Before joining BBC Science as a TV producer, Simon Singh completed a Ph.D. in particle physics at Cambridge University and CERN. In 2008, the British Chiropractic Association (BCA) sued Singh for an article criticizing claims to treat various childhood conditions. The case ended in 2010, when the BCA withdrew their action, thereby vindicating Singh’s original publication. Simon has spent the last two years as a member of the Libel Reform Campaign, which aims to bring English libel law in line with levels of free speech in other democratic countries.
An active member of the research community in the fields of cryptanalysis (breaking ciphers), computer security, and privacy, Orr Dunkelman has published numerous papers analyzing the security of ciphers and cryptosystems. He is widely recognized for his work on the Advanced Encryption Standard (AES), the KASUMI block cipher that is used to protect 3G communications, and the KeeLoq block cipher that is widely deployed in remote entry systems, such as alarms.

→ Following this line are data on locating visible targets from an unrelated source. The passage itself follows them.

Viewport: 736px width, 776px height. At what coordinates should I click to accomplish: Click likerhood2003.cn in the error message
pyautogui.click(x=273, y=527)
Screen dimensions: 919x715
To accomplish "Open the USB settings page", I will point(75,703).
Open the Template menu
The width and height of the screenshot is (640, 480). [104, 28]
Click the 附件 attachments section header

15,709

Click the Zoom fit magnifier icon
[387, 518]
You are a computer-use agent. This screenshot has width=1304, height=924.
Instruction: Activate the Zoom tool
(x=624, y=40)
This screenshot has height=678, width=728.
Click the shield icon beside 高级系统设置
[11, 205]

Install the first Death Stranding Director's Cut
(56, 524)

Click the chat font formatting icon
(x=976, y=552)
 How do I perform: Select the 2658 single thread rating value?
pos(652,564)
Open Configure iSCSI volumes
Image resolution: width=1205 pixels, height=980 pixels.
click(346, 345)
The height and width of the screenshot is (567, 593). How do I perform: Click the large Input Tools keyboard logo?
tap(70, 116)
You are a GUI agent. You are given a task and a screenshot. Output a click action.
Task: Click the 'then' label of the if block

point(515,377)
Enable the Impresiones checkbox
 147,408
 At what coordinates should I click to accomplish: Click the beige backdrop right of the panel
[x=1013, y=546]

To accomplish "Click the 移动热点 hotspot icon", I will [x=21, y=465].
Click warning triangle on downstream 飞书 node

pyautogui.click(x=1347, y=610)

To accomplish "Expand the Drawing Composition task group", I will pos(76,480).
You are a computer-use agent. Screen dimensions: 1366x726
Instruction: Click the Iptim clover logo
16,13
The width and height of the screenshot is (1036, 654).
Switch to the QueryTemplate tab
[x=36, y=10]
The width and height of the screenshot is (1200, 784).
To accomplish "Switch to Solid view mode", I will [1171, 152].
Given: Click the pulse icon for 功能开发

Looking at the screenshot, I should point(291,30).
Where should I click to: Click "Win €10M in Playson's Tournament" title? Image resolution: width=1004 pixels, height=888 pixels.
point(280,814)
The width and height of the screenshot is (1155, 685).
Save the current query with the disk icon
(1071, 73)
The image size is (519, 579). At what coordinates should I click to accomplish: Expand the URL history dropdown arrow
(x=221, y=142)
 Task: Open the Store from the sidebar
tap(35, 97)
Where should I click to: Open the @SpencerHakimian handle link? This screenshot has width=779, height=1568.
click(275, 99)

Additionally, Orr has worked on improving cryptanalytic methods and developing new techniques. His advances in the cryptanalytic toolbox have helped buffer recent attacks on the full AES and many other ciphers.
Born in Ramat Gan, Israel, Orr Dunkelman completed his Ph.D. studies in the computer science department at the Israel Institute of Technology in 2006. He currently holds a faculty position at the University of Haifa, Israel.
Manager and research staff member of the Cryptography Research Group at IBM’s T.J. Watson Research Center, Tal Rabin’s research focuses on the general area of cryptography and, more specifically, on multiparty computations, threshold and proactive security, which the National Research Council Cybersecurity Report to Congress said “… are now being seen as exactly the right primitives for building distributed systems that are more secure”.
Rabin regularly publishes in leading cryptography and security conferences and journals and has written several book chapters. She has also served as the Program Chair in leading cryptography conferences and is an editor of the Journal of Cryptology.
Rabin obtained her Ph.D. in Computer Science from the Hebrew University, Israel in 1994, and was an NSF Postdoc Fellow at MIT between 1994-1996. Following her postdoc, she joined IBM in 1996 and started managing the group in 1997.